Clinton and Sanders are both vying for labor's blessing during primary season. In this photo, Clinton partakes in a Q&A after discussing the Iran nuclear agreement at the Brookings Institution in Washington, Sept. 9, 2015. Reuters

As she seeks to bolster union support for her White House bid, former Secretary of State Hillary Clinton has endorsed a landmark piece of labor law reform. On Tuesday, Clinton tweeted her support for the Workplace Action for a Growing Economy Act -- or so-called Wage Act -- a union-backed bill introduced in Congress last week.

With Clinton’s support, both front-runners for the Democratic nomination now endorse the bill, which includes measures designed to strengthen legal protections for workers who speak out on the job. Sen. Bernie Sanders, I-Vt., who leads Clinton in New Hampshire and Iowa but trails her nationally, is a co-sponsor of the legislation. The Wage Act also has the key blessing of the AFL-CIO, the nation’s largest labor federation. President Richard Trumka has called it a “critical first step in addressing both a changing economy and labor laws that have failed to keep up with a changing workplace.”

The bill effectively makes labor organizing a civil right. It would allow workers who get fired for union organizing or speaking out about workplace issues to seek damages in federal courts -- much like employees who suffer racial or sex discrimination can right now. It would also boost civil penalties for companies who break labor laws and make it easier for workers who are illegally fired to be reinstated.

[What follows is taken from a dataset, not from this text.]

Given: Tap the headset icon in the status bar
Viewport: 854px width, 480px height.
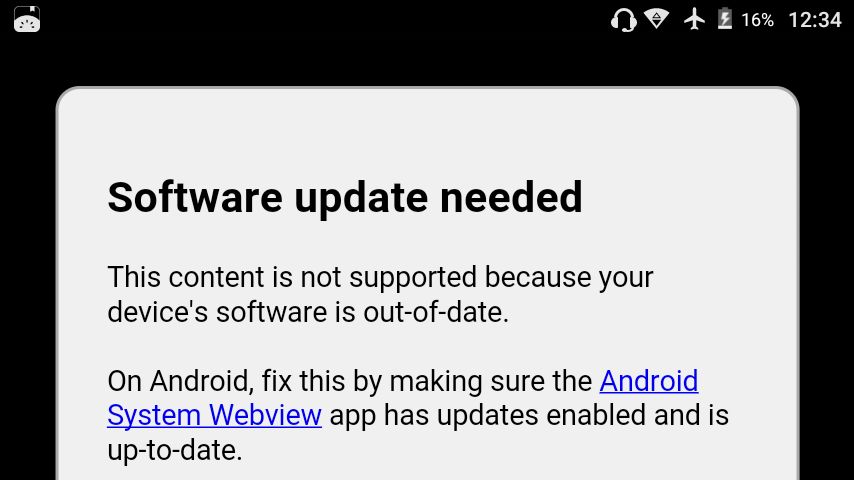Looking at the screenshot, I should 623,20.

Moshe Marvit, a Pittsburgh-based lawyer who co-authored a book that provided inspiration for the bill, called Clinton’s endorsement “extraordinarily important. It shows whoever wins the Democratic nomination will hold this out” as the main tool for enacting labor law reform.

Labor law reform, in general, has long been a priority of the union movement. On the 2008 campaign trail, candidates Obama and Clinton praised the union-backed Employee Free Choice Act, which would have made it easier for workers to hold union elections. However, efforts to pass it in Congress floundered after Democrats proved unable to overcome Republican opposition.

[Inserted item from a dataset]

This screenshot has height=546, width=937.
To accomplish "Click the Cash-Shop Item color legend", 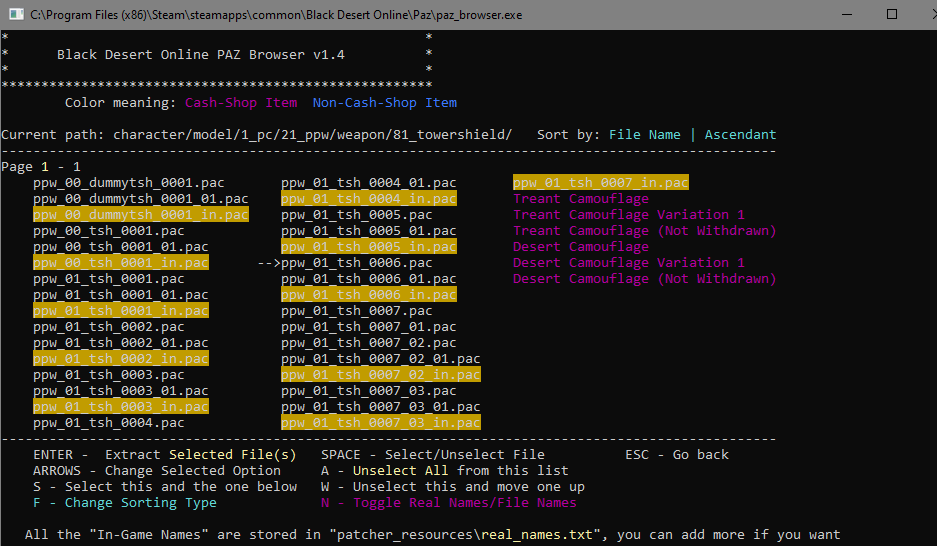I will pyautogui.click(x=240, y=103).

The move from the former secretary comes as she looks to capture key endorsements from trade unions -- a historically significant and politically powerful part of the Democratic coalition. The AFL-CIO rarely endorses candidates during the competitive primary season and is expected to line up behind whoever wins the Democratic nomination. Sanders supporters are also pressing hard for the federation to lay off until the dust from the primaries settles.

In the meantime, candidates are trying to rein in support from individual unions: Clinton, the clear front-runner, has won backing from the American Federation of Teachers, the United Brotherhood of Carpenters and Joiners of America, the International Association of Machinists and Aerospace Workers as well as three smaller trade unions; Sanders so far has the endorsement of the National Nurses United. The powerful Service Employees International Union and public-sector American Federation of State, County and Municipal Employees are both said to be leaning toward Clinton.